I don’t claim that the human brain is Bayesian in the strictest sense. The performance of our neural model doesn’t match the optimal Bayesian curve, but is closer to the human- level performance. Recall from section 2.6 that one of the open questions in the field of neurally plausible Bayesian computations is whether these computations are optimal. The results from my model suggest that they are probably suboptimal when realized in the brain due to the following reasons:
1. Limited resources: Figure 5.6 shows that the neural model provides a better match to the human predictions than an ideal Bayesian model byGriffiths and Tenenbaum
(2006). This is due to fitting of the neural tuning curves in the neural populations. Given a large number of neurons, the neural model is able to replicate the ideal Bayesian results. Thus, I predict that the suboptimal performance results from limited neural resources in the brain.
2. Improperly learned beliefs: Second source of sub-optimality is the prior when used during the learning phase. If the predictions are obtained from the neural model using the incompletely learned priors, that introduces another source of error in the predictions. In this case, the predictions won’t provide a good match to the human behavioral data.
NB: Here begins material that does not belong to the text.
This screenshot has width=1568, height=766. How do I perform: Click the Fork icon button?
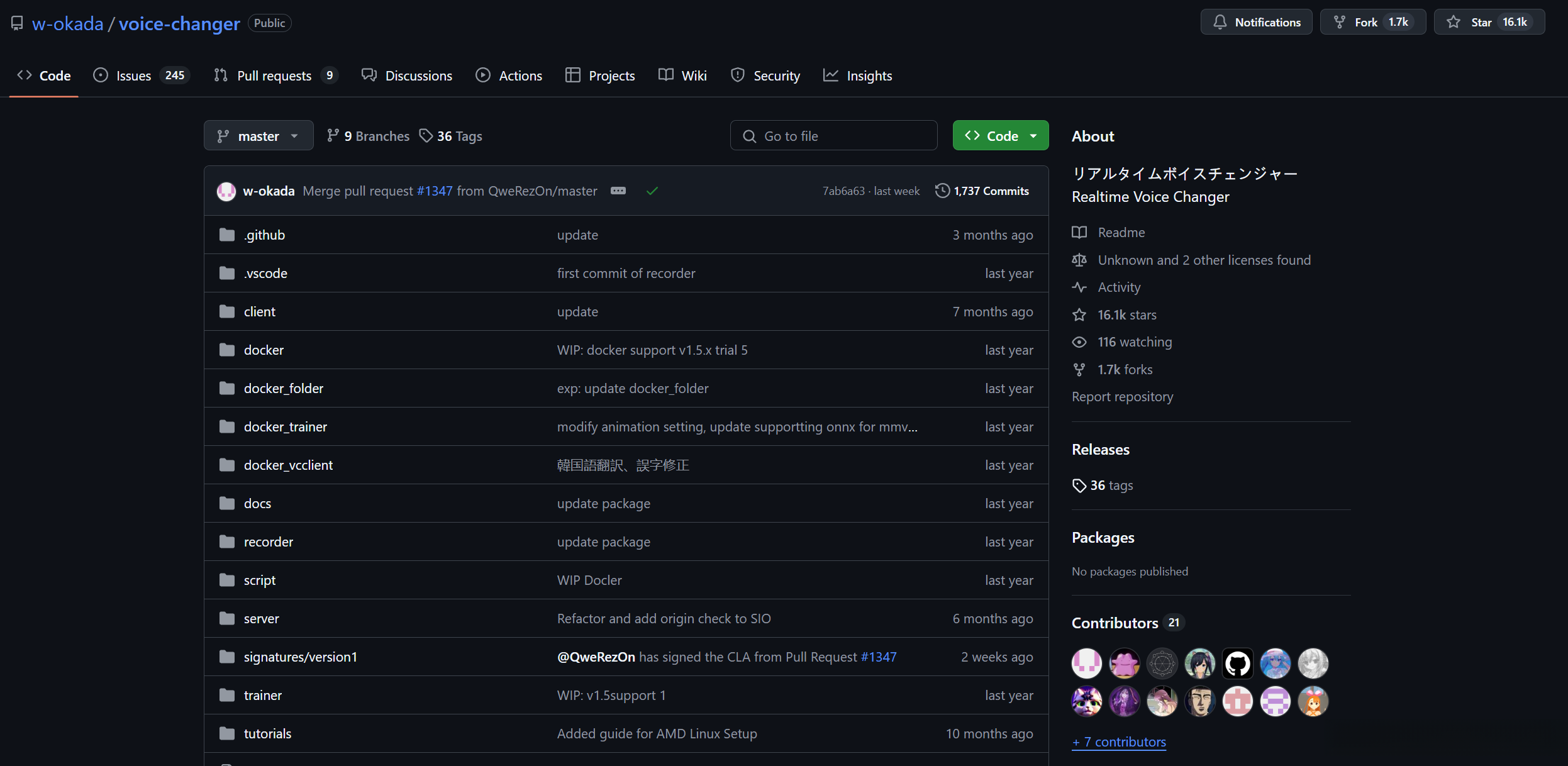1340,22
However, as mentioned in section 6.1, developmental studies might provide human data that can be fairly compared to the neural model predictions during the learning phase.
3. Approximate computations: Third source of sub-optimality is the dimensionality reduction of probability distributions for their efficient representation in neural pop- ulations. Though figure 5.5shows that the low-dimensional embedding doesn’t cause any error in the life span inference task, I expect that it can be a source of error if the distributions to be represented are more complex.
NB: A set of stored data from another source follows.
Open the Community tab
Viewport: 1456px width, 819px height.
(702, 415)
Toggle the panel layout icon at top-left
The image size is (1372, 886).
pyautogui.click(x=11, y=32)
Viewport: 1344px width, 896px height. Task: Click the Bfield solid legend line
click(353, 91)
One can only claim that the brain is Bayesian if one believes that a “general-purpose theory of cognition” exists. However, given that our brain is arguably the most complex machine known to us as of today, and given our limited understanding of it, it is yet to be determined whether the goal of finding such a general-purpose theory to explain the brain even makes sense. Nonetheless, calling the brain Bayesian would require answering many foundational questions: How well can Bayesian theories account for irrationality in human cognition? Does the brain actually use Bayesian rules? Does it do so optimally or through approximate descriptions? Do Bayesian theories require an implausibly uniform view of
the mind? What kind of prior knowledge do we bring to bear on a particular learning or inference task? How does that knowledge interact with the examples we observe to guide our generalizations?
I haven’t attempted to answer all of these questions and do not intend to make the claim that the brain is Bayesian. However, I believe that that certain computations in the brain may be Bayesian (though probably not optimal), and I have shown their neural plausibility by proposing neural mechanisms for them, and comparing the results to human predictions.
In section 2.1, I mentioned that besides the Bayes’ theorem, the Bayesian Framework has been expanded to include other methods for approximate inference that are out of the scope of this thesis, e.g., variational Bayesian methods and Markov chain Monte Carlo methods. Statisticians commonly use these approximate inference methods to deal with very high dimensional problems, usually at a high computational cost. However, whether these approximate methods are neurally plausible, and whether the human brain employs them, are open questions. In this thesis, I do not make any claims about the neural plausibility of these methods.
Furthermore, I do not claim that humans are rational. There is a large body of literature on human decision making which suggests that humans do not make decisions according to ‘rational’ rules and do not follow models based on the utility theory (Mongin, 1997). For instance, the Ellsberg paradox (Segal, 1987) explains why most humans don’t take risks and settle for the mediocre i.e., humans exhibit a strong aversion to ambiguity and uncertainty, and have an inherent preference for the known over the unknown. In the face of ambiguity in the probabilities of the outcomes, humans may formulate a vague probability of possible outcomes which may be biased. For example, most humans avoid risk, and many assume that if they are not told the probability of a certain event in a real-life scenario,
it is to deceive them. This and other assumptions may affect their decisions, and hence their decisions may not follow models based on classical probability. Thus, I suggest that the probability distributions that humans represent may not always be accurate i.e., they may be biased. However in this thesis, I have given a neurally plausible account of how humans may represent probability distributions, regardless of whether these probabilities are accurate or biased, and how these representations can be used in meaningful ways to perform inference in a human-like way (which may not be optimal).